Logical and Physical Registers

It is worth noting that neutrino probe register group is declared logically at the assembly level rather than physically. Logical registers will be integrated into physical registers by the assembler in register allocation, with independence between probes and the original program preserved by dependency tracking algorithms.

Persistence and eBPF-like Map

For CPU profiling tools, saving readings are simple, at least you can simply printf to the shell. However, anyone used CUDA/HIP printf will noticed the challenge of persistence on GPU:

  1. Race condition: GPU can have >10,000 threads, saving results without concurrency cotnrol can easily leads to corruption.

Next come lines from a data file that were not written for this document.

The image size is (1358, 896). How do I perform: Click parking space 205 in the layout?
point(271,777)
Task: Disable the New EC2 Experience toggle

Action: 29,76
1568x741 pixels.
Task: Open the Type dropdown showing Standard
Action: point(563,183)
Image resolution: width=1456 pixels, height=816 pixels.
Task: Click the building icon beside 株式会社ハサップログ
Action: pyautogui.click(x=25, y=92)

But concurrency control, such as atomic is also heavy on GPU...
  2. Metadata-heavy: Usually we want pid/tid (8 bytes) be included for analysis, but on GPU, these will takes 24 bytes (blockIdx/gridIdx) or more (if need blockDim/gridDim).

Inspired by the lock-free per-cpu eBPF maps and event-buffer of HIPAnalyzer, neutrino presents a eBPF-like per-thread/warp Map, the main idea is:

  1. Let each thread/warp has their map, rather than sharing a global map, so no lock/atomic need.
  2. Formulate the maps in ndarray layout, let metadata (threadIdx/blockIdx) implicitly inferred from array structure rather than directly stored.